Auch wegen des Finanzskandals im ohnehin hoch verschuldeten Niederösterreich wackelt die Absolute. Die grüne Spitzenkandidatin Madeleine Petrovic legte sogar medienwirksam eine Anzeige nach. Dabei gelten die Grünen als aussichtsreichster Kandidat auf ein mögliches Arbeitsübereinkommen - falls die Absolute fällt. Grüne Bedingung ist aber ein Spekulationsverbot. Und dann wäre da noch die Hoffnung auf ein 365-Euro-Öffi-Jahresticket für das ganze Bundesland. Die Grünen haben zwar die Korruptionsskandale in Bund und Land ohne Flecken auf der weißen Westen überstanden, in den Umfragen kommen sie nach 6,9 Prozent 2008 mit 7 bis 9 Prozent aber kaum vom Fleck. Petrovic erklärt sich das so: In Niederösterreich gebe es noch immer so etwas wie "Leibeigenschaft". Übersetzt heißt das: Viele würden sich einfach nicht trauen, grün zu wählen oder die Grünen zu unterstützen.

Auch die Freiheitlichen treten einigermaßen auf der Stelle (8 bis 11 Prozent in den Umfragen nach 10,5 Prozent 2008). Im Wahlkampf beschränkte sich Spitzenkandidatin und FP-Landesrätin Barbara Rosenkranz - bekannt als gescheiterte Kandidatin bei der Bundespräsidentschafswahl 2010 - neben der Verluste durch die Wohnbaugelder-Spekulationen vor allem auf das freiheitliche Kernthema Kriminalität. Die zehnfache Mutter rief den „Sicherheitsnotstand" aus, die Grenzen müssten wieder hochgezogen werden. Und sie erwähnte bei jeder Gelegenheit die Besetzung der Votivkriche.Eng könnte es für Sepp Leitner werden. Der SP-Chef beendete vor fünf Jahren den Kuschelkurs
seiner Vorgängerin Heidemarie Onodie, ging auch in der Proporzregierung auf Konfrontationskurs mit Pröll - und später auch mit der Wiener SPÖ. Die Sozialdemokraten drohen der große Verlierer dieser Wahl zu werden. nach jüngsten Umfragen liegen sie zwischen 21 und 27 Prozent. Die Schmach von 2008 dürfte sich also wiederholen: Damals rutschte die SPÖ in Niederösterreich auf 25,5 Prozent und damit erstmals unter die 30-Prozent-Marke.

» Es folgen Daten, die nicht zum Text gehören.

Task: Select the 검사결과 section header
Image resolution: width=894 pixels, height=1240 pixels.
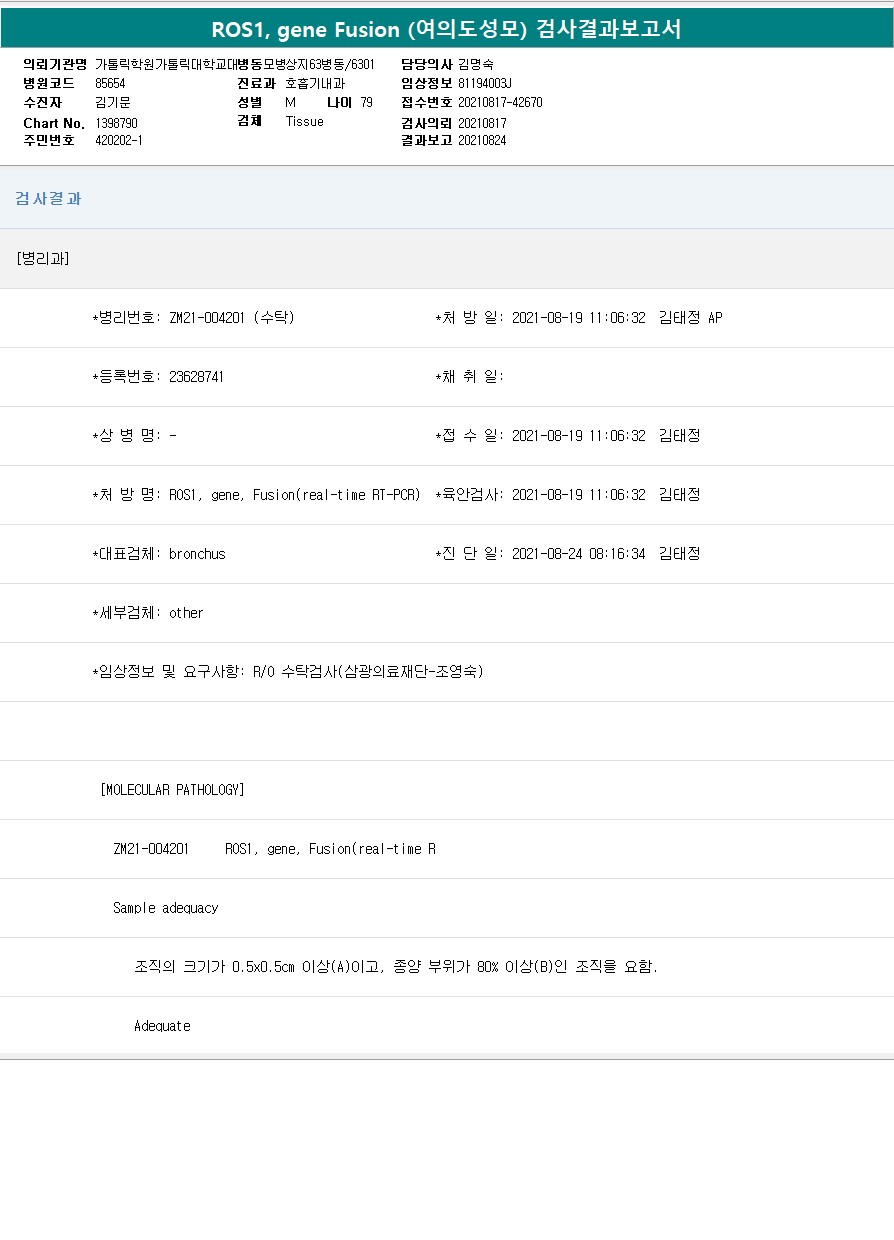Action: (x=48, y=198)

Leitner ist auch nicht vom Glück verfolgt: In der ORF-"Elefantenrunde" wollte es der Regie einfach nicht gelingen, den 41-Jährigen bei seinem Abschlussstatement in Großaufnahme einzublenden. Zumindest bei Pröll klappte das aber dann tadellos. Stronach war übrigens nicht dabei. Er wollte nicht, durfte die Runde aber im Anschluss solo im Privatsender Puls4 kommentieren. Die Bewerbung einer am selben Tag auf Puls4 ausgestrahlten Doku hat der Austro-Kanadier übrigens selbst bezahlt - woran Puls4 aber nichts Anstößiges findet.

(c) APA/Umfrageinstitute

Das ist einigermaßen skurril - wie übrigens auch das niederösterreichische Wahlrecht. Im größten Bundesland gilt nämlich Vorzugsstimme vor Partei, wer also beispielsweise Pröll und SPÖ ankreuzt, wählt ÖVP. Den Landeshauptmann kann man dennoch nicht direkt wählen -  auch wenn das auf den ÖVP-Plakaten suggeriert wird.